## Problem statement
Transcribe only the lines of the listing below from the one holding "カニンヘンダックスフンド(ロング) (77, 2088)" through the one holding "ワイアーフォックステリア (168, 2215)", inclusive, without any change.

(Records for this task begins)

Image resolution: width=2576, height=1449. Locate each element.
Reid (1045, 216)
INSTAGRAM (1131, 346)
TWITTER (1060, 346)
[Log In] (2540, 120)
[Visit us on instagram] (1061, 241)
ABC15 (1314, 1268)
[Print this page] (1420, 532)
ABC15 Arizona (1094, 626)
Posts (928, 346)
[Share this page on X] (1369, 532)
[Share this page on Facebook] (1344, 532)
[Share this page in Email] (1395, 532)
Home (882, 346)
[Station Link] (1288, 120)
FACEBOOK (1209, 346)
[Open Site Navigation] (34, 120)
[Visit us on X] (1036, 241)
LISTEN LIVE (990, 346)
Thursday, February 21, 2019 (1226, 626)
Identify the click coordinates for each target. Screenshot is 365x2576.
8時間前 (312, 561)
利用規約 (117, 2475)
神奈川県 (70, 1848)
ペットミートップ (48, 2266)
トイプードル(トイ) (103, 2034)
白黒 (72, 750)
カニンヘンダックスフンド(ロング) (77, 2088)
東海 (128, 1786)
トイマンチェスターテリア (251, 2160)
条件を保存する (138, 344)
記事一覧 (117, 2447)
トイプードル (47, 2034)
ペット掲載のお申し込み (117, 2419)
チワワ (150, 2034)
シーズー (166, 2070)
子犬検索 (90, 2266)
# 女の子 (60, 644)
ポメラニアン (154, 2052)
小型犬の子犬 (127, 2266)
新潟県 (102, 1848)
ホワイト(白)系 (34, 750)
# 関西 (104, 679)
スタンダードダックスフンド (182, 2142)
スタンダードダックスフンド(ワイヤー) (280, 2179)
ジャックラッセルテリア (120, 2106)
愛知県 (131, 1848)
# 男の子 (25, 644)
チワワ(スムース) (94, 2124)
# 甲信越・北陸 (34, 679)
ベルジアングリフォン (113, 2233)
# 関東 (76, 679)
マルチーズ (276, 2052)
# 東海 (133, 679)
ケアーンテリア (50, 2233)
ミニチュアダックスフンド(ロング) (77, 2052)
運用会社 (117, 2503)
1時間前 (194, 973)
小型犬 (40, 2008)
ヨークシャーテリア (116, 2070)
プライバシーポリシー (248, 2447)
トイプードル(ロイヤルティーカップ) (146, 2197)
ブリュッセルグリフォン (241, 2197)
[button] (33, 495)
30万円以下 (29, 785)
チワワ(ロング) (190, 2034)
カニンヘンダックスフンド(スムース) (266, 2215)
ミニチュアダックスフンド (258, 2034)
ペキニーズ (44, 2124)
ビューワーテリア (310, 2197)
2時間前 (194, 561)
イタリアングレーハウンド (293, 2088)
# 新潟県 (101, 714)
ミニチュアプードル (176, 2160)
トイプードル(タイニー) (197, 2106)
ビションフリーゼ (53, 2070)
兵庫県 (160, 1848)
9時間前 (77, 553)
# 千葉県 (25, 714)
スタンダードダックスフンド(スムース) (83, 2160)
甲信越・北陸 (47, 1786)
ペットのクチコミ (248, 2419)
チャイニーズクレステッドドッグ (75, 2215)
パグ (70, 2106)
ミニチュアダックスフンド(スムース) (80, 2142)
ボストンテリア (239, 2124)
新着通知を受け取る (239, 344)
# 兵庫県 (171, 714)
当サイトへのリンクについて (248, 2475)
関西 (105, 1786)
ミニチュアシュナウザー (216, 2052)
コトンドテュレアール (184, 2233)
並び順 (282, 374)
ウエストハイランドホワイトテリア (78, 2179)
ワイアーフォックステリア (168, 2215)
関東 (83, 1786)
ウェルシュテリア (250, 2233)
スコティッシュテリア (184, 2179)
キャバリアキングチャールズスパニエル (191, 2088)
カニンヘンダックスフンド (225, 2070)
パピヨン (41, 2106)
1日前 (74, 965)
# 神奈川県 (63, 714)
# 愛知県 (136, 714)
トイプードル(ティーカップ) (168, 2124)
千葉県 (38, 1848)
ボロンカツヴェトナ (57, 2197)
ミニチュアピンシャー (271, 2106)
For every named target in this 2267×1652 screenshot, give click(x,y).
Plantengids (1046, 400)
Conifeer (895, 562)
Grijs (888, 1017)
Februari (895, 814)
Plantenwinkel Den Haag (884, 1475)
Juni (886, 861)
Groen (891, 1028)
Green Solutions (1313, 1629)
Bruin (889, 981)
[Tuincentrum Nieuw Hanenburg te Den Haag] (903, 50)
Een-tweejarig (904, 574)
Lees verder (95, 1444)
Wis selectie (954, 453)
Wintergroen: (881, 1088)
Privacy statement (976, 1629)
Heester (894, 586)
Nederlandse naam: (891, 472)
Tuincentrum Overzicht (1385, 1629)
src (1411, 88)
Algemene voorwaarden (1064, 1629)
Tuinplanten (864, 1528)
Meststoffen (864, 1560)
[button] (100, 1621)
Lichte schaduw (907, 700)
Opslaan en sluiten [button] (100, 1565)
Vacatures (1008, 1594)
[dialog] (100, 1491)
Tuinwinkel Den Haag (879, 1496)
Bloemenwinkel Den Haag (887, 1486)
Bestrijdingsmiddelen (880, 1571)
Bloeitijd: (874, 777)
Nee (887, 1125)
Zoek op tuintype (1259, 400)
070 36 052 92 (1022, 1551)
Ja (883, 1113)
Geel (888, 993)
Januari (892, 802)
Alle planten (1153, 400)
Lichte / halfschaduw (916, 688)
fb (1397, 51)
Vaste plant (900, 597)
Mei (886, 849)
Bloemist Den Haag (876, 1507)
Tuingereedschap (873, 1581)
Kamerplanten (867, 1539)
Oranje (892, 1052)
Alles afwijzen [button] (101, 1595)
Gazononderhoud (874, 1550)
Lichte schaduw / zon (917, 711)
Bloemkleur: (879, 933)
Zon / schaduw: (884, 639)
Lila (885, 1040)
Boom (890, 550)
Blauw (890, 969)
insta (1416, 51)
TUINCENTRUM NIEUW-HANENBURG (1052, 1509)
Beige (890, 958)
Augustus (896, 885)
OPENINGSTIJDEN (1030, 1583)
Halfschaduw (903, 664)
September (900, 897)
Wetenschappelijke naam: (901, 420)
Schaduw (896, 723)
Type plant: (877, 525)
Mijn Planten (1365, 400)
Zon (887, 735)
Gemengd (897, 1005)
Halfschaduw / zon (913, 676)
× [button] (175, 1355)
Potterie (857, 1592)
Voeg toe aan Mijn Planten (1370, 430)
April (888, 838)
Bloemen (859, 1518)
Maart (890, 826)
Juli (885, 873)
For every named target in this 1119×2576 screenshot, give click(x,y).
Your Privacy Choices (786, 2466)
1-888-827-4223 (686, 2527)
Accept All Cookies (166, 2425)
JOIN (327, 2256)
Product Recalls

(Records for this task ends)

## Answer space
カニンヘンダックスフンド(ロング) (77, 2088)
東海 (128, 1786)
トイマンチェスターテリア (251, 2160)
条件を保存する (138, 344)
記事一覧 (117, 2447)
トイプードル (47, 2034)
ペット掲載のお申し込み (117, 2419)
チワワ (150, 2034)
シーズー (166, 2070)
子犬検索 (90, 2266)
# 女の子 (60, 644)
ポメラニアン (154, 2052)
小型犬の子犬 (127, 2266)
新潟県 (102, 1848)
ホワイト(白)系 (34, 750)
# 関西 (104, 679)
スタンダードダックスフンド (182, 2142)
スタンダードダックスフンド(ワイヤー) (280, 2179)
ジャックラッセルテリア (120, 2106)
愛知県 (131, 1848)
# 男の子 (25, 644)
チワワ(スムース) (94, 2124)
# 甲信越・北陸 (34, 679)
ベルジアングリフォン (113, 2233)
# 関東 (76, 679)
マルチーズ (276, 2052)
# 東海 (133, 679)
ケアーンテリア (50, 2233)
ミニチュアダックスフンド(ロング) (77, 2052)
運用会社 (117, 2503)
1時間前 (194, 973)
小型犬 (40, 2008)
ヨークシャーテリア (116, 2070)
プライバシーポリシー (248, 2447)
トイプードル(ロイヤルティーカップ) (146, 2197)
ブリュッセルグリフォン (241, 2197)
[button] (33, 495)
30万円以下 (29, 785)
チワワ(ロング) (190, 2034)
カニンヘンダックスフンド(スムース) (266, 2215)
ミニチュアダックスフンド (258, 2034)
ペキニーズ (44, 2124)
ビューワーテリア (310, 2197)
2時間前 (194, 561)
イタリアングレーハウンド (293, 2088)
# 新潟県 (101, 714)
ミニチュアプードル (176, 2160)
トイプードル(タイニー) (197, 2106)
ビションフリーゼ (53, 2070)
兵庫県 (160, 1848)
9時間前 (77, 553)
# 千葉県 (25, 714)
スタンダードダックスフンド(スムース) (83, 2160)
甲信越・北陸 (47, 1786)
ペットのクチコミ (248, 2419)
チャイニーズクレステッドドッグ (75, 2215)
パグ (70, 2106)
ミニチュアダックスフンド(スムース) (80, 2142)
ボストンテリア (239, 2124)
新着通知を受け取る (239, 344)
# 兵庫県 (171, 714)
当サイトへのリンクについて (248, 2475)
関西 (105, 1786)
ミニチュアシュナウザー (216, 2052)
コトンドテュレアール (184, 2233)
並び順 (282, 374)
ウエストハイランドホワイトテリア (78, 2179)
ワイアーフォックステリア (168, 2215)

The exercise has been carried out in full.